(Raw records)
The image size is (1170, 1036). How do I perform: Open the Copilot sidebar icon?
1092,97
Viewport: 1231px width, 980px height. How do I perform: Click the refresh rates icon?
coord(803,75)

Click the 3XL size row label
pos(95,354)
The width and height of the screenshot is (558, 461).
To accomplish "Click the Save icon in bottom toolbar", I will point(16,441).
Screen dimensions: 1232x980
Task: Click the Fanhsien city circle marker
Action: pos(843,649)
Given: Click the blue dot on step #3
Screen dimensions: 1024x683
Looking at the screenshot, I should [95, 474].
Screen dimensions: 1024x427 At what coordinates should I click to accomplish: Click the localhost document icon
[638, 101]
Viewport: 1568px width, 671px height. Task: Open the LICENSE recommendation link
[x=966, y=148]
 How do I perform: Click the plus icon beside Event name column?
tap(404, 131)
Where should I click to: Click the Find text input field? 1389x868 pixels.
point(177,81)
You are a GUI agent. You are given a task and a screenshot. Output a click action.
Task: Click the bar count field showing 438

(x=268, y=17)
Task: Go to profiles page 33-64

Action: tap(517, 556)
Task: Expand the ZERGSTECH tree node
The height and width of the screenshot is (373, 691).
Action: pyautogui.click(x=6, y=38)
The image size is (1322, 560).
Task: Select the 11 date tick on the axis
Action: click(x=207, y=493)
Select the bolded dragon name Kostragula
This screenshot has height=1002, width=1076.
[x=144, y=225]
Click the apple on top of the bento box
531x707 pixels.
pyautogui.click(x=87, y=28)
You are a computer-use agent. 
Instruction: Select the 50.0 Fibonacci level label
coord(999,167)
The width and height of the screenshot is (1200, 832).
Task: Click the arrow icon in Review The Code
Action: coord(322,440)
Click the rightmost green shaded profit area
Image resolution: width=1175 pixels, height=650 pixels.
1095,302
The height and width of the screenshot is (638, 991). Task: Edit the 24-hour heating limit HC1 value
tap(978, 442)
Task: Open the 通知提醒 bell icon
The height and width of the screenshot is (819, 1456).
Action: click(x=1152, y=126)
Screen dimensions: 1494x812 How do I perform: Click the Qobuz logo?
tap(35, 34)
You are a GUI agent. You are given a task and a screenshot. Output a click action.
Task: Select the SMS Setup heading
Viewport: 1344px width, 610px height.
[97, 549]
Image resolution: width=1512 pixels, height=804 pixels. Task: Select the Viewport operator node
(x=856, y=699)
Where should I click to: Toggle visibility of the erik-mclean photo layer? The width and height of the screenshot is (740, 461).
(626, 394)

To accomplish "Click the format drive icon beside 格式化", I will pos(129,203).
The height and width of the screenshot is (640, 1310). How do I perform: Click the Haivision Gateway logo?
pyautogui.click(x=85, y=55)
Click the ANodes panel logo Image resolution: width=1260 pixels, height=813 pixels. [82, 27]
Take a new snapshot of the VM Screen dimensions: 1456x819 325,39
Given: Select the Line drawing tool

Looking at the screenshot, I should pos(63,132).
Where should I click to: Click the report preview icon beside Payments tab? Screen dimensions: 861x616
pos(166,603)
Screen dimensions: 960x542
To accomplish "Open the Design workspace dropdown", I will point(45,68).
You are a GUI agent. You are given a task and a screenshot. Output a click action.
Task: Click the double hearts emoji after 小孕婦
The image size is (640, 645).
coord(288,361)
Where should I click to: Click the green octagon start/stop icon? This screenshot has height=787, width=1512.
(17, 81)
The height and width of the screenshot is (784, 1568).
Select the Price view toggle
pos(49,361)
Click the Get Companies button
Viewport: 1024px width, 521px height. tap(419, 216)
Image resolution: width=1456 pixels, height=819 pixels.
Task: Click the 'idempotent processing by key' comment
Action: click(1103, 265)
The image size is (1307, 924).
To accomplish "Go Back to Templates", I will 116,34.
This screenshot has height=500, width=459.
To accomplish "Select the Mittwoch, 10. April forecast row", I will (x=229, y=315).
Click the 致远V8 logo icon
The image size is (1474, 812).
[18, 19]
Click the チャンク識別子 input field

EXERCISE TASK:
State how many lines of the items above contain the string "dimensions". Give only the number.

SOLUTION FOR THIS TASK:
7